For all of the pomp and circumstance on display outside the Garden these days (including the massive gold statue of the championship trophy that I blame for the heat wave that descended over the city last week, given its ability to use physics to reflect light and heat onto the entire Boston metropolitan area), the cautiously optimistic manner in which Celtics fans have prepared for what they hope is a 17th NBA title has been incredibly refreshing.

Is there excitement in the air? Those outside Boston lines can’t quite grasp it. It’s different than the buildup for a Sox or Patriots run these days. This is a sense of hope tinged with disbelief, as if saying too much about it might snatch it all away at the last minute.

The Boston I’ve experienced over these recent weeks is one of people pulling out any green they have in their closets. It’s the sight of KG, Allen and Pierce jerseys – shirts that weren’t on display even when the Celtics were on their way to the best regular season record in the NBA. There are fewer Bird shirts than I’d have expected, but they’re there, along with the faded t-shirts from the 80s and 90s that were either packed away or in short supply during the drought that followed. It’s a green cardigan, button-down, or silk blouse. All emerald, all the time.

You always see the Red Sox gear and the Patriots merchandise in Boston. The reds and blues have been sewn into the city’s culture, its essence. And while some could say that the sudden explosion of green marks a city of fairweather fans, I say it’s actually the exact opposite.

It’s the sign of a people who have wanted to cheer but for years have lacked something to cheer for. A beaten down fandom that suffered through the 24-win season last year, the scary road play during the first part of the playoffs. People who want to support the local basketball team, but wonder if this is going to be the latest in a series of disappointments. Who can’t bear the thought of Kobe and Company stealing what feels like something meant for this city on the East Coast. Who are tentatively – even with a 3-2 lead in the NBA Finals! – wondering about whether tonight is the night they can celebrate one of the greatest transformations in a professional franchise.

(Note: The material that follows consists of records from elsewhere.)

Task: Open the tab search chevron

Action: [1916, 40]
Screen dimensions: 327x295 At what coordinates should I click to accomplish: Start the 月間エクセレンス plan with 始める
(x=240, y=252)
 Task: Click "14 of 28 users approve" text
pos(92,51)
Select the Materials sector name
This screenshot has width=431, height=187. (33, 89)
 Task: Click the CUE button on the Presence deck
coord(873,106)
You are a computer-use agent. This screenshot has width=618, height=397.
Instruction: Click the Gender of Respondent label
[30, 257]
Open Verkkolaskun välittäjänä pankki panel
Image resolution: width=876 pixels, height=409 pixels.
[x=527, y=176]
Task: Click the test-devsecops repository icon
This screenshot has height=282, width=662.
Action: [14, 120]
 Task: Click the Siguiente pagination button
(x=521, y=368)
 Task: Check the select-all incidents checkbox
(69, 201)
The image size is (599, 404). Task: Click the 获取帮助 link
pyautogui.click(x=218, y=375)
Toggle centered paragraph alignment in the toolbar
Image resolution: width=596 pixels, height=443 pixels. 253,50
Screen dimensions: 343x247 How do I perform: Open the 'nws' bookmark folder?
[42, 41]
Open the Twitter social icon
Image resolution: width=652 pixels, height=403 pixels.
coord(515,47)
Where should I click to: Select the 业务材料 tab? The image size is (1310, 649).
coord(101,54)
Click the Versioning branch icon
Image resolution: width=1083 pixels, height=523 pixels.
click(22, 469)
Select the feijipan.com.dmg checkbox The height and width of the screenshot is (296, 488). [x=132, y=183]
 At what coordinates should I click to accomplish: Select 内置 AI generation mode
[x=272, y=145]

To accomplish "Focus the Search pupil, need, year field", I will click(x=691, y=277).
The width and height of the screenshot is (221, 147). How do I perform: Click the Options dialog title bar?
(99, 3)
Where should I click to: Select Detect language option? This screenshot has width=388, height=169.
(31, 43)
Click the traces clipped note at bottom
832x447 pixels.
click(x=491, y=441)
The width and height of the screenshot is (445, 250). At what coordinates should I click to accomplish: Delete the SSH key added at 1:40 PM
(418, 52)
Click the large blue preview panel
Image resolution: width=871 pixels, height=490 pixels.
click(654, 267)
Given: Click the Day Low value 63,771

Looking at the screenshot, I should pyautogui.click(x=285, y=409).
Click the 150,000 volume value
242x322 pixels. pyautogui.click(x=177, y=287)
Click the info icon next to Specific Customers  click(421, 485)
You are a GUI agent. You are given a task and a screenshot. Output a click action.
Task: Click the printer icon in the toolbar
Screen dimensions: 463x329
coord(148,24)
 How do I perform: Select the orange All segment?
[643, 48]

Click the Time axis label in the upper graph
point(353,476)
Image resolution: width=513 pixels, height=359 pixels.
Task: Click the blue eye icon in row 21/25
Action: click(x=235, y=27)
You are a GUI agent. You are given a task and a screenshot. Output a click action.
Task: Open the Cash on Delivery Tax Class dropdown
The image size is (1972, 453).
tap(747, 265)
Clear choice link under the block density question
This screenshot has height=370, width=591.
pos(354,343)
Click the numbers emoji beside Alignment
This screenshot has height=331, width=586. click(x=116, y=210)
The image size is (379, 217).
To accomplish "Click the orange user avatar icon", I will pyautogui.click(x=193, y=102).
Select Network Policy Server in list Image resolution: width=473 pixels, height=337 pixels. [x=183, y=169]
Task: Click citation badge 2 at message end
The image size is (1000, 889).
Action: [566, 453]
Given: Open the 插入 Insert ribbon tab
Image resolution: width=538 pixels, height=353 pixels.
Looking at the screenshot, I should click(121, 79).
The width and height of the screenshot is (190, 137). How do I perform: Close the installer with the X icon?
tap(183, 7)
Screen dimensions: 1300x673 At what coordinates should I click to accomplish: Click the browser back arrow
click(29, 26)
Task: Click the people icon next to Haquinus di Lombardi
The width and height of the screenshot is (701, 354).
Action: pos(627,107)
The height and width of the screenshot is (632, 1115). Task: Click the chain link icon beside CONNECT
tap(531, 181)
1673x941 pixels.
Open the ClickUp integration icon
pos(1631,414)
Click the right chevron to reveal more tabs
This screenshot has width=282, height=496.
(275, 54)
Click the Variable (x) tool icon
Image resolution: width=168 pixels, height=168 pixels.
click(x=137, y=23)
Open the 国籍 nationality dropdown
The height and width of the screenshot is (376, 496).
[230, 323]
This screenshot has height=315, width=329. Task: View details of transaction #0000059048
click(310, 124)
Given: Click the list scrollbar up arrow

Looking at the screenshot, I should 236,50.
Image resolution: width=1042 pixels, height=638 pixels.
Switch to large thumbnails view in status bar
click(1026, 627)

Many of us remember 1986, the way winning felt before losing came back into the picture. Many people don’t, which makes the idea of actually coming out on top foreign and unfamiliar (on this particular stage). And for both groups, being this close isn’t good enough. They need this win so that they can exhale and discover what it feels like to be a championship basketball city.

We’re chanting “Beat LA” any chance we get. But talking about it beyond that means you might jinx it.

What I love about Boston right now is that following the Celtics’ journey to whatever fate awaits is that it feels just like how I’ve long felt (and still, to an extent, do feel) about following the Red Sox.

We’re not taking anything for granted, we’re keeping our fingers crossed, and the city has gone green.